## Records provided
########################################
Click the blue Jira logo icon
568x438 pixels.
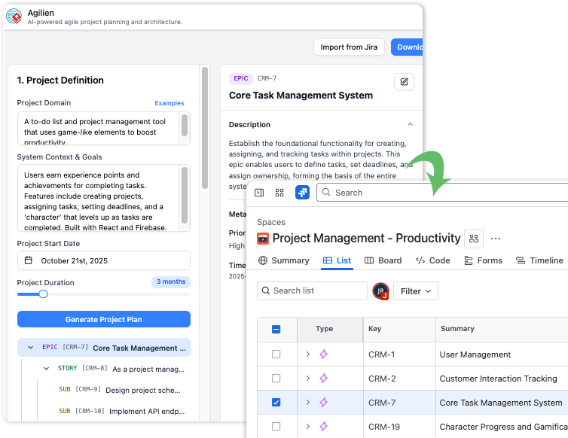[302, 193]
########################################
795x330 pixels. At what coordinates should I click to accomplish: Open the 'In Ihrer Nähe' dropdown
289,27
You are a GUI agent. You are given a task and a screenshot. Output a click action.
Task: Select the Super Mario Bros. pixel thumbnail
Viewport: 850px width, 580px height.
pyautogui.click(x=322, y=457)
########################################
## Written task
Give the lines again, starting at the line that contains "You are a GUI" and ending at the line that contains "pyautogui.click(x=322, y=457)", with both included and the requests kept. In the answers, multiply every coordinate by 2.6 and round it to a whole number, rounding halves up.

## Result for this task
You are a GUI agent. You are given a task and a screenshot. Output a click action.
Task: Select the Super Mario Bros. pixel thumbnail
Viewport: 850px width, 580px height.
pyautogui.click(x=837, y=1188)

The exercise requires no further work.